Dominic Cummings goes out and Dan Rosenfield comes in through Downing Street’s revolving door. They are ships that almost passed in the night.
Rosenfield is a former civil servant; Cummings distrusted the civil service. He worked for Alistair Darling and George Osborne, both faces from the vanished pre-EU referendum world. Cummings helped to destroy it. Rosenfeld then went to Hakluyt, a strategic advisory firm, via Bank of America. This is Planet Remain territory, not Leave Country.
Such comparisons are bound to be made today in the wake of Rosenfeld’s appointment as the Prime Minister’s Chief of Staff. They are wide of the mark.
Cummings was Boris Johnson’s Chief Adviser – election strategist come guru come specialist operator, concentrating during the run-up to his depature on getting the new “moonshot” test and trace plan up and running. But Rosenfeld is not replacing him: indeed, Cummings, for better or worse, is irreplacable.
Rosenfield will be Chief of Staff, not a special adviser. He has clearly been appointed not to provide policy direction, but to exercise administrative grip. That he reportedly has no discernable political views whatsoever is from that point of view a plus. And a sign that Johnson wants a bit of calm after the storm. For the moment.
At any rate, Rosenfield is broadly in the tradition of Jonathan Powell, the former civil servant who became Tony Blair’s Chief of Staff, rather than that of Ed Llewellyn, David Cameron’s Chief of Staff who later became a civil servant – or, more precisely, a diplomat; or more precisely still, Ambassador to Paris.
Powell, one old Labour hand tells us, “scarcely dealt with Labour MPs at all”. Conservative MPs queueing up to bend Rosenfield’s ear may be re-directed to Johnson’s Political Secretary, Ben Gascoigne.
“I really enjoyed working with George,” Rosenfield has said in an interview. “He is a really professional guy, and someone who cares deeply about making a difference. I enjoyed every minute.”

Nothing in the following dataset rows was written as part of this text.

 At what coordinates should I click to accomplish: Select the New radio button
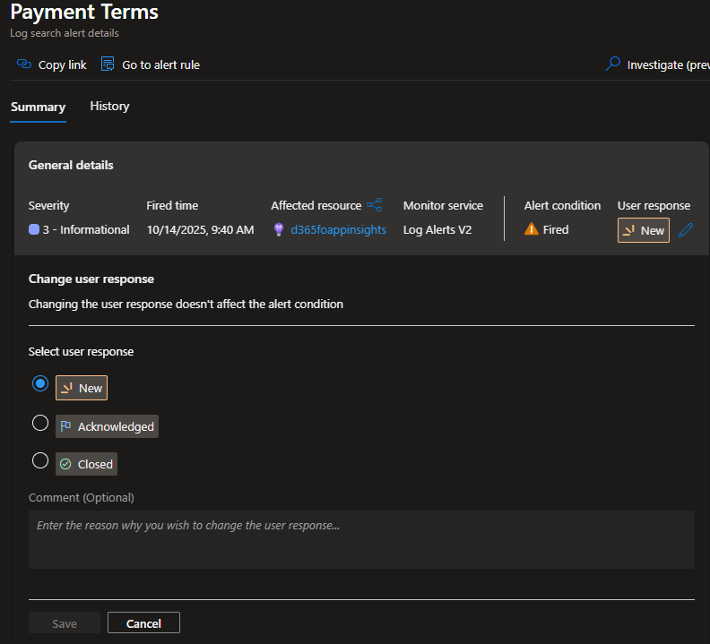pyautogui.click(x=40, y=383)
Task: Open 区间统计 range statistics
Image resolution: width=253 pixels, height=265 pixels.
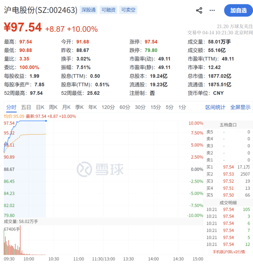Action: (215, 107)
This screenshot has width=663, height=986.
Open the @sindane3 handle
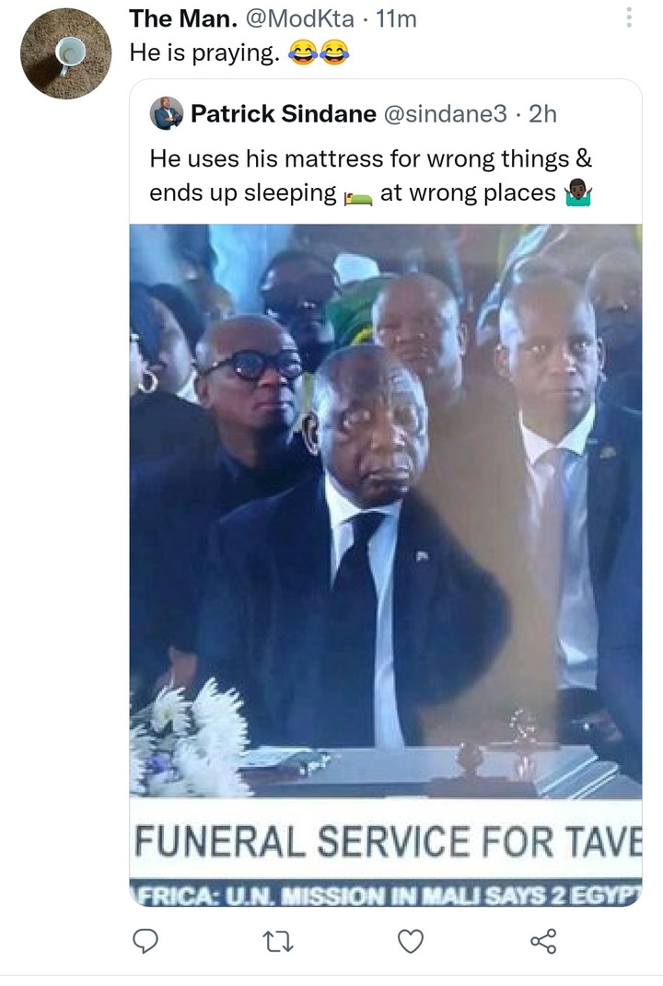click(x=445, y=114)
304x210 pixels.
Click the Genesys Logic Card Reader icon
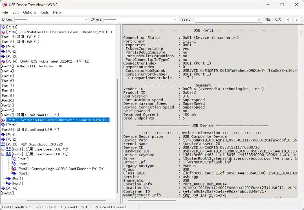click(14, 169)
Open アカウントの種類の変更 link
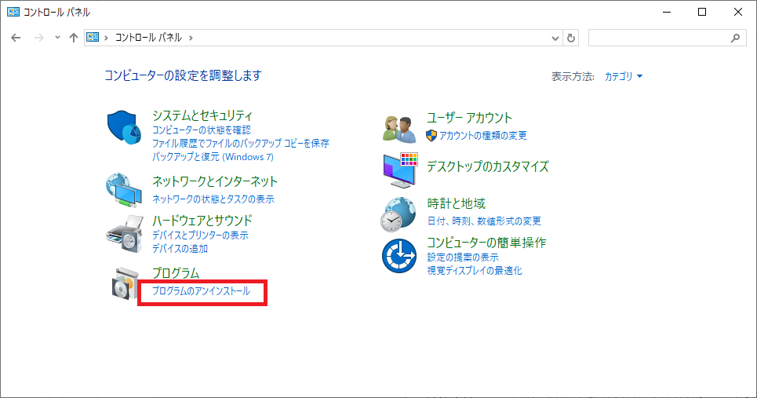Image resolution: width=757 pixels, height=398 pixels. tap(483, 135)
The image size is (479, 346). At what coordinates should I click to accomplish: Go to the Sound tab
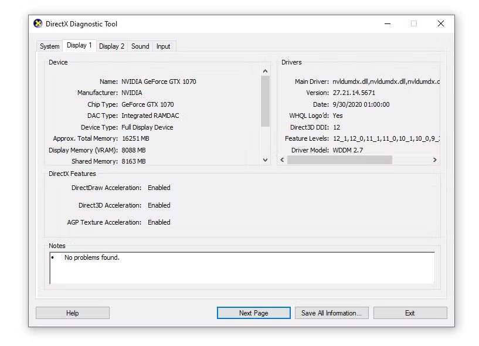140,46
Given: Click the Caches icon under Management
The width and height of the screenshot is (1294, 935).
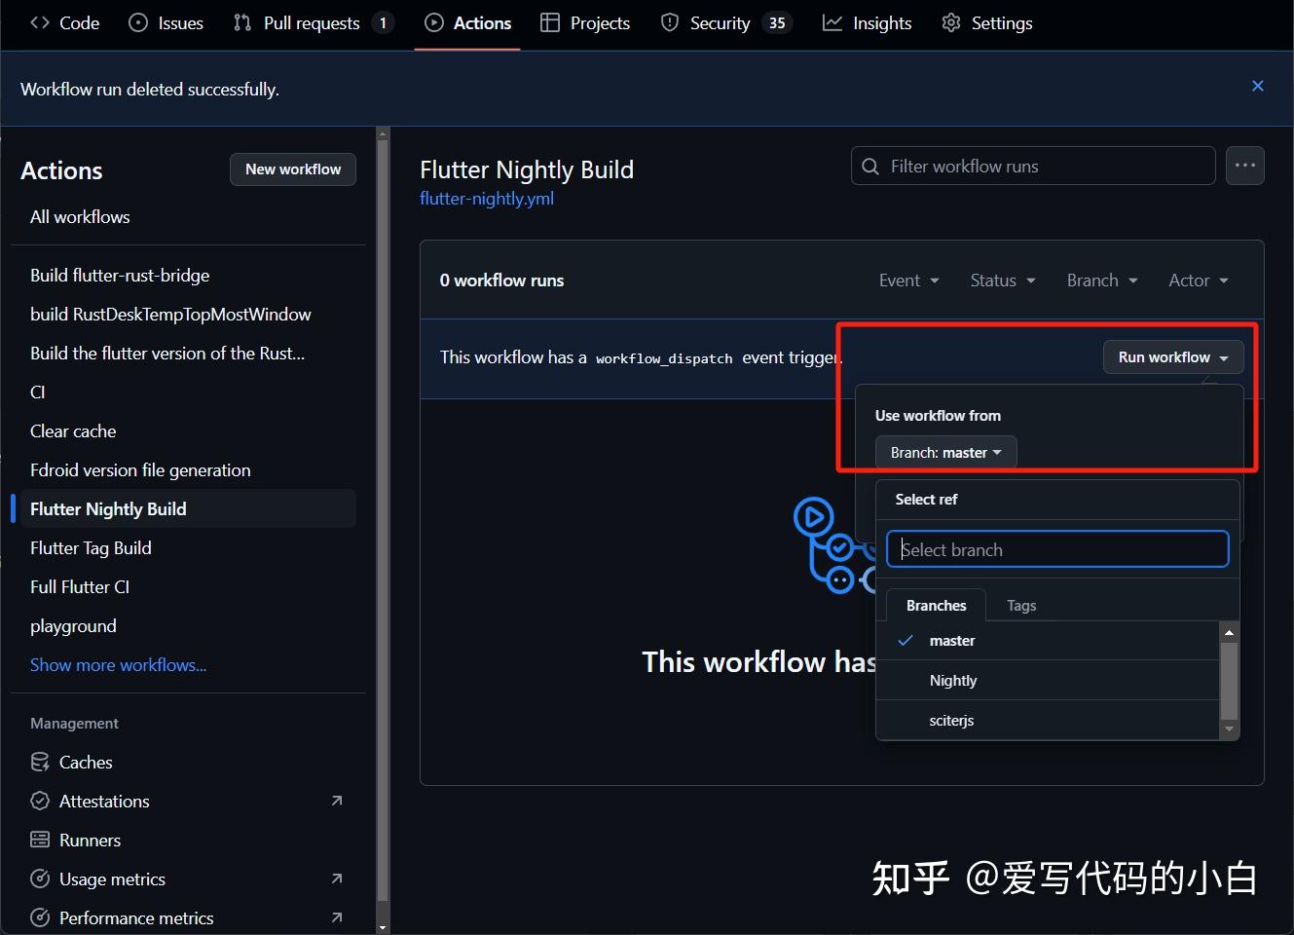Looking at the screenshot, I should pyautogui.click(x=39, y=762).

As we write, Osborne has not yet tweeted about the appointment. It’s impossible to believe that Downing Street didn’t at the least ask the former Chancellor for his view. Anyway, that’s the admin dealt with. (We hope.) Next comes the politics. That means sorting not so much staffing in Downing Street as relations with Tory MPs.
Which suggests change in CCHQ come the reshuffle, a shake-up in the Whips Office and a senior backbencher as a Number Ten troubleshooter – to snuff out problems before they can flare up.